Religion Today Summaries, January 19, 2004

Compiled & Edited by Crosswalk News Staff | Updated: Jan 19, 2004

Religion Today Summaries, January 19, 2004

Daily briefs of the top news stories impacting Christians around the world.  In today's edition:

  • Conservative Episcopalians to Meet in Lone Star State
  • President Demands Arrests after Church Attacks
  • Website Offers Musical Journey Back to Era of 'Jesus People’
  • Pastor at Prayer Shot Dead in Tajikistan

Conservative Episcopalians to Meet in Lone Star State
Jim Brown, Agape Press

A new network of conservative Episcopal dioceses and congregations will be gathering in Texas on Monday to approve a charter. In protest of the Episcopal Church USA's ordination of an openly homosexual bishop, traditionalist Episcopalians recently formed the Network of Anglican Communion Dioceses and Parishes.  The group hopes to realign itself with the worldwide Anglican Communion without separating from the Episcopal Church. Pittsburgh bishop Bob Duncan, who serves as the Network's moderator, says the two-day charter meeting in Plano will be a historic event. "We're going to have representatives of the thirteen dioceses whose bishops have committed to try to build this [group]," Duncan explains.  Duncan says the Network will also adopt a theological statement that has been "produced in preparation for this Network" and that is "thoroughly biblical and thoroughly recognizable by our Christian brothers and sisters." The bishop says dioceses in the Caribbean and Latin America are expected to join the Network in the future, along with several orthodox Canadian dioceses.  Three-thousand conservative Episcopalians met last weekend in Virginia to consider their place in the denomination in the wake of the decision by ECUSA's leadership to consecrate New Hampshire Bishop Vicki Gene Robinson, an open homosexual.
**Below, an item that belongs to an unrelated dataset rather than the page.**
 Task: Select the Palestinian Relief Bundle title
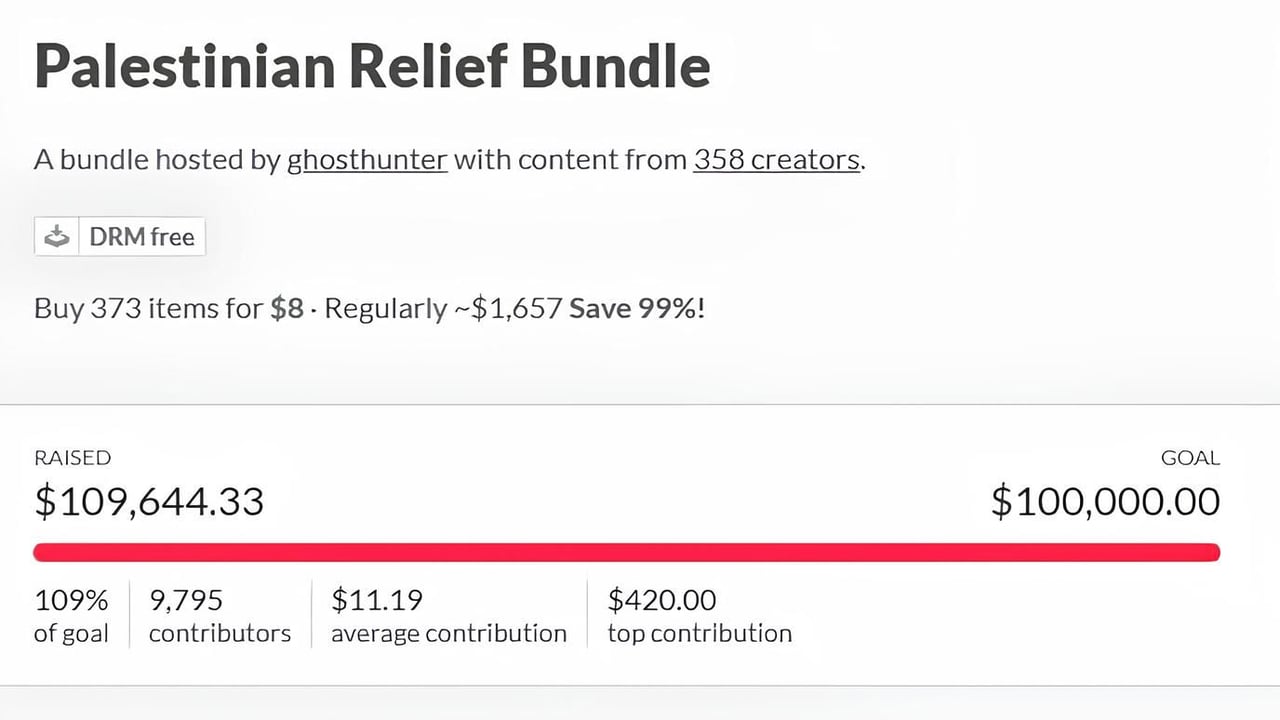coord(372,65)
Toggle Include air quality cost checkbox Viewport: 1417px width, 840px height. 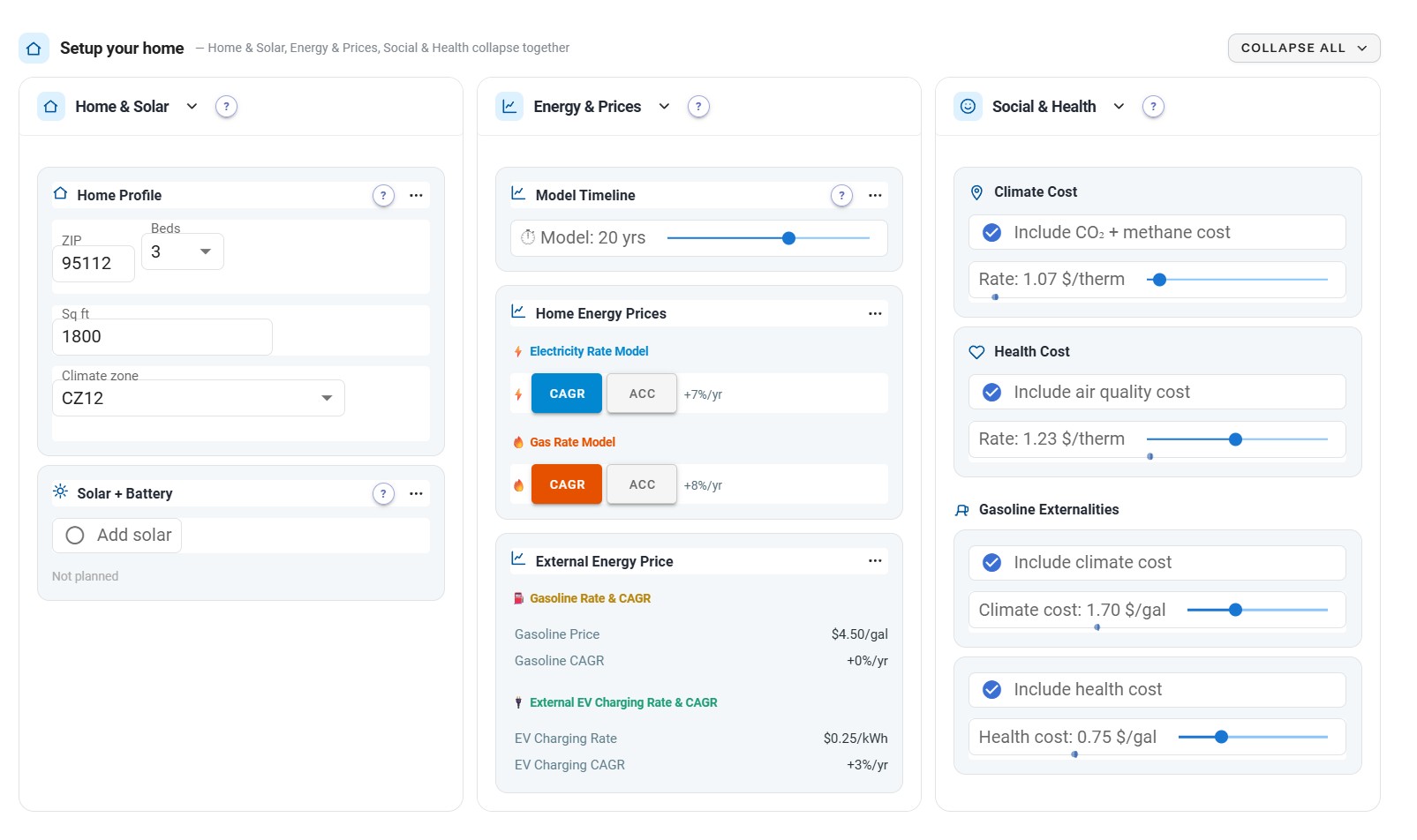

President Demands Arrests after Church Attacks
Voice of the Martyrs

Sri Lanka's President ordered the police to "show no leniency in arresting those responsible" for attacks against Christians. The Catholic Church here condemned the latest attack on Thursday which came amid stepped up violence against Christian places of worship in several parts of the country over the past month. Some Buddhist groups have been demanding a law to ban what they call "unethical conversions." Like their counterparts in India, they falsely accuse Christians of offering cash to poor people to persuade them to convert. A police spokesman said an investigation was under way and a man had been arrested in connection with the attack on the church.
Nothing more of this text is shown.